One of the biggest hindrances to creativity is distraction. You gotta eliminate all... [looks down, his speech begins to slow] things that are.... [stops speaking] Has this always been here? [holds up a sign that says "Mirror" and begins to groom and admire himself in front of it. Says to the piece of paper:] Hey, how you doing? [raises his eyebrows, makes a kissy face, kisses the piece of paper] How do I look? [moves his hand from bottom corner of page to reveal the word "Ugly." sighs in exasperation]
I just can't seem to get anything done today. I'm gonna go to bed.
[A clone enters in the background and says:] Don't give up! You can do it! Stand up straight! Go for it!
[Craig:] Is this some sort of motivational clone?
[Motivational clone:] Succeed! Go big or go home! Suck it up! Put your game face on! I have faith! I believe in you! I have hope in the faith that I believe in you!

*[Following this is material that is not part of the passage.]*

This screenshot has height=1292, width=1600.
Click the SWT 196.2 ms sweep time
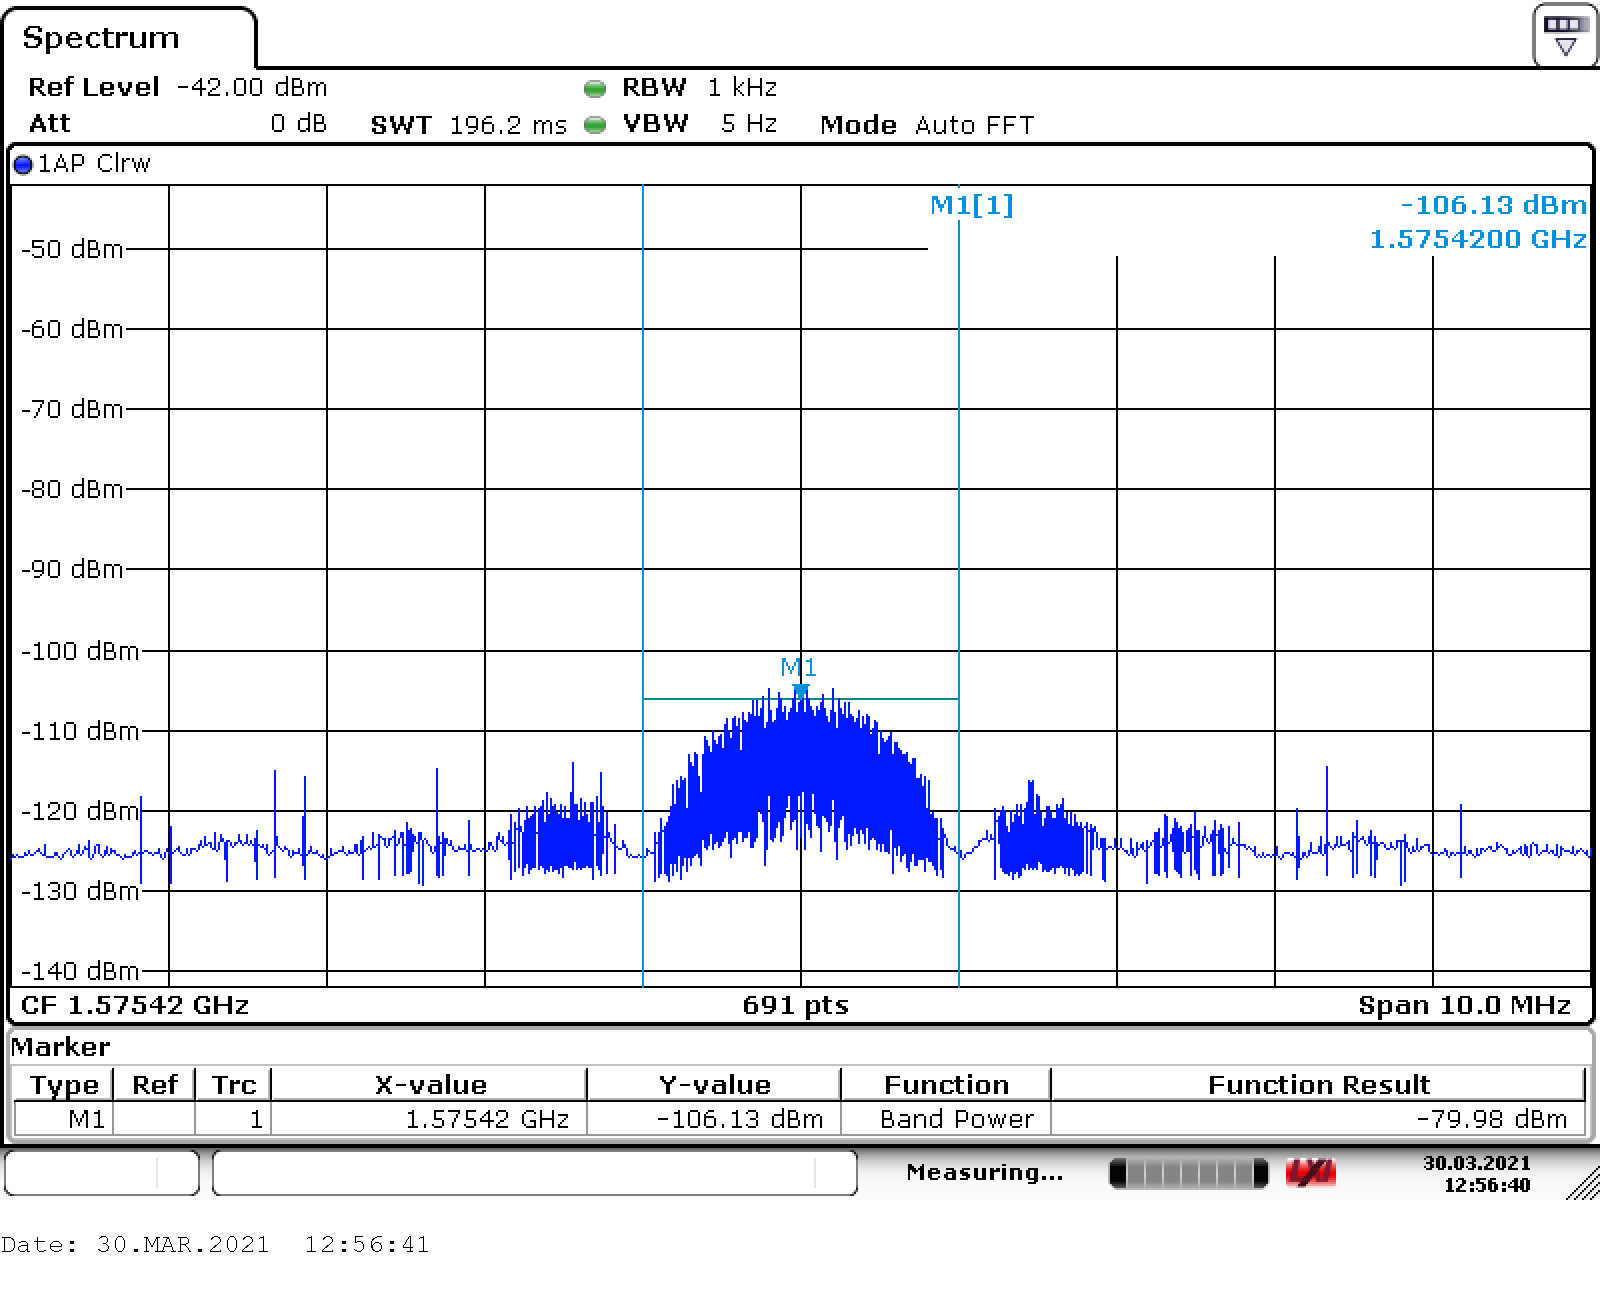(x=468, y=125)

[Craig:] Get to the alligator pit!
[Motivational clone:] Way to make a decision! You're going straight to the top! [jumps into the alligator pit]
[Craig:] I apologize. There were just way too many distractions today...

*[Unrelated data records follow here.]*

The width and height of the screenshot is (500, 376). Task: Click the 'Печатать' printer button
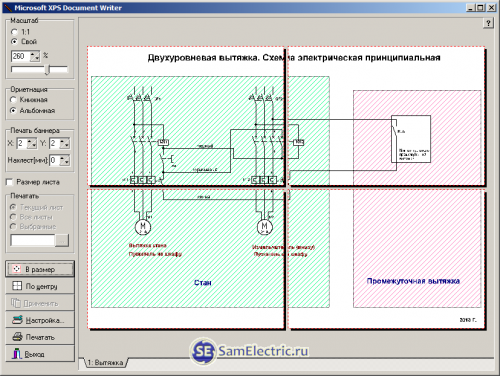point(40,337)
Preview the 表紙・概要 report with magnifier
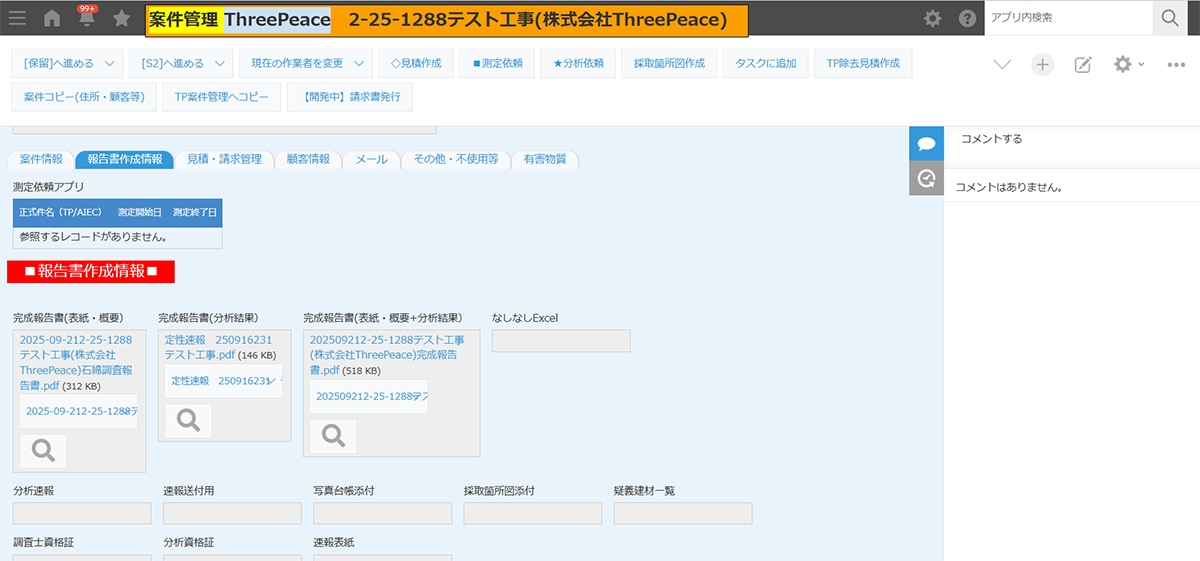This screenshot has height=561, width=1200. coord(43,451)
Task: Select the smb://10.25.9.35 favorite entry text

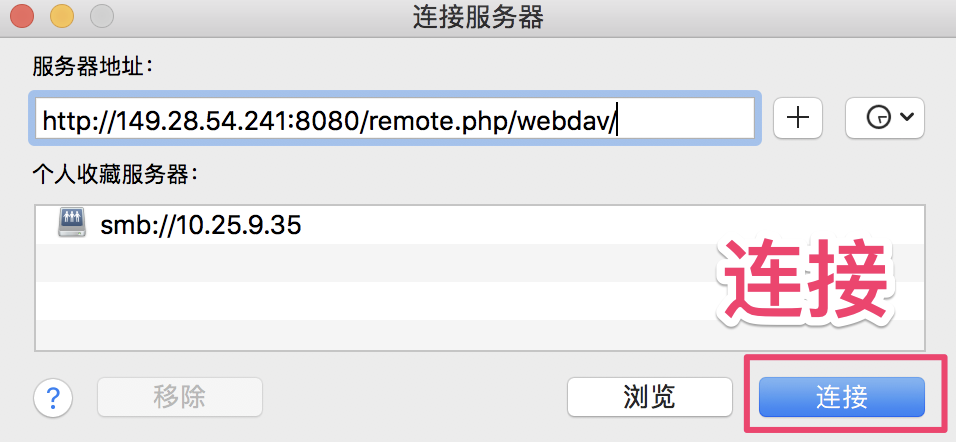Action: pyautogui.click(x=201, y=226)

[Motivational clone, who can be heard from the alligator pit:] That's right, alligator! You chew those bones! Oh! You stopped eating! What's the matter? Are you not hungry? Oh! You're eating the remains of a different clone! That must mean I don't taste good! That's okay! I'll turn myself around! I'll use special body oils and a nutritional regimen to make myself delicious! Yeah!
[Viewer-submitted wink (ding)]
Just another reminder to check out the dates that my band is on tour. We might be coming to your town. We're leaving on Saturday. We're going to St. Louis. We're ending up in Cleveland. We're going in a big circle. [A clone is visible in the kitchen, leans out of the kitchen door to hang up a sign on the wall above Craig's nightstand.] We might be coming to your town. You might want to check it out. [Craig turns and sees the new sign on the wall near his nightstand. He approaches it. It's a drawing of a crack.] There's a crack in the support beam! This wall isn't structurally sound! I'm gonna hold it up. [holds onto the wall] Where's my phone? My phone's over there! Help!
This is the first appearance of Motivational clone.